Personal information
- Born: 17 February 1973 (age 53)
- Original team: Caulfield Grammar
- Debut: Round 7, 8 May 1993, Richmond vs. St Kilda, at MCG
- Height: 185 cm (6 ft 1 in)
- Weight: 83 kg (183 lb)

Playing career^{1}
- Years: Club / Games (Goals)
- 1993–2004: Richmond / 180 (12)
- ^{1} Playing statistics correct to the end of 2004.

Career highlights
- AFL Rising Star nominee 1993, 1994; Interstate Games:- 2;

= Duncan Kellaway =

Australian rules footballer (born 1973)

Duncan Kellaway (born 17 February 1973) is a former Australian rules football player who played for the Richmond Football Club in the Australian Football League (AFL).

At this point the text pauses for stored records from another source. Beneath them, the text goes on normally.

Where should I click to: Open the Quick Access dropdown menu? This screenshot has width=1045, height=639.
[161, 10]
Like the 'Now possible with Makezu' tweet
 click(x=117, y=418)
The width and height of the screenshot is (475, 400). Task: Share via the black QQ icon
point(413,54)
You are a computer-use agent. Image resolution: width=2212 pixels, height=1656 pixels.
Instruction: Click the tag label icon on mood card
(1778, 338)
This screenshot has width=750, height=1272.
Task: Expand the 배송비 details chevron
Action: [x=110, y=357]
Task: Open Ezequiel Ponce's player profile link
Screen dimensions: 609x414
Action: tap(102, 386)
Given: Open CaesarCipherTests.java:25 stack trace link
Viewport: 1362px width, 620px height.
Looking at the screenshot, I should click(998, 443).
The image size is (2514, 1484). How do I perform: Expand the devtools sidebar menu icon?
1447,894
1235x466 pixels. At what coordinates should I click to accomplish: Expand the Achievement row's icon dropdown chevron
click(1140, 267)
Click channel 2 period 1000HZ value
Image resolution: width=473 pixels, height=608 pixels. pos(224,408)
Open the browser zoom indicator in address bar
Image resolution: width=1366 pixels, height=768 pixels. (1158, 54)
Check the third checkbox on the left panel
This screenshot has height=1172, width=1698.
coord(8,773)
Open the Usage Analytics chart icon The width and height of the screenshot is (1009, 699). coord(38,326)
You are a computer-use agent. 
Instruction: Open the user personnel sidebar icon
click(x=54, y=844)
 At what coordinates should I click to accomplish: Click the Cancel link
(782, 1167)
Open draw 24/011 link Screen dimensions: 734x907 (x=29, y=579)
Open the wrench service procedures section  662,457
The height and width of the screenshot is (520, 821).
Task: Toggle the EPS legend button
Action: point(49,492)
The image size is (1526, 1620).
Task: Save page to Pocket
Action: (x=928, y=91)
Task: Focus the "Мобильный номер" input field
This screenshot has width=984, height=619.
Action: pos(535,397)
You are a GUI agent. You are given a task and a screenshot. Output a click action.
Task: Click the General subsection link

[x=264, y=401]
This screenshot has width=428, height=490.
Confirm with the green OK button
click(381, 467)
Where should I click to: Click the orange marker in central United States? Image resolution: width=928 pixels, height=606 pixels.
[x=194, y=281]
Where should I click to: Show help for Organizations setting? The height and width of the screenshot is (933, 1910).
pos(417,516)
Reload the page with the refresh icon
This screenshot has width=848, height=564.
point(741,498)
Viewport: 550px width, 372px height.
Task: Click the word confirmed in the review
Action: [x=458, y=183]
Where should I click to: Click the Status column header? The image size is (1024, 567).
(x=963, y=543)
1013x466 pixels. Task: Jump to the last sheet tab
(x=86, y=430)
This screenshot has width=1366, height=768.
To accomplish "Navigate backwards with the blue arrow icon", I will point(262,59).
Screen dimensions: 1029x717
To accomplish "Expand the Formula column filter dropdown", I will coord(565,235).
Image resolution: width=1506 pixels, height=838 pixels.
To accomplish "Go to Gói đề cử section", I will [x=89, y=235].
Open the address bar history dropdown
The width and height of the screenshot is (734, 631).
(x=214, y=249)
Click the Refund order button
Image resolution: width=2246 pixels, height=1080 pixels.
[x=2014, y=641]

Educated at Caulfield Grammar School, Kellaway debuted for Richmond in 1993, tallying 27 possessions in his first AFL match. He played State of Origin football on several occasions for Victoria, and retired in 2004 having played 180 senior games. He played just eight games in his final two seasons due to injuries. His brother Andrew was drafted to Richmond in 1997, and they lined up in the same back line.

He joined the Adelaide Football Club as the Physio and Rehab Coach in 2012. Kellaway was employed as a physiotherapist at the Geelong Football Club from 2005 to 2011.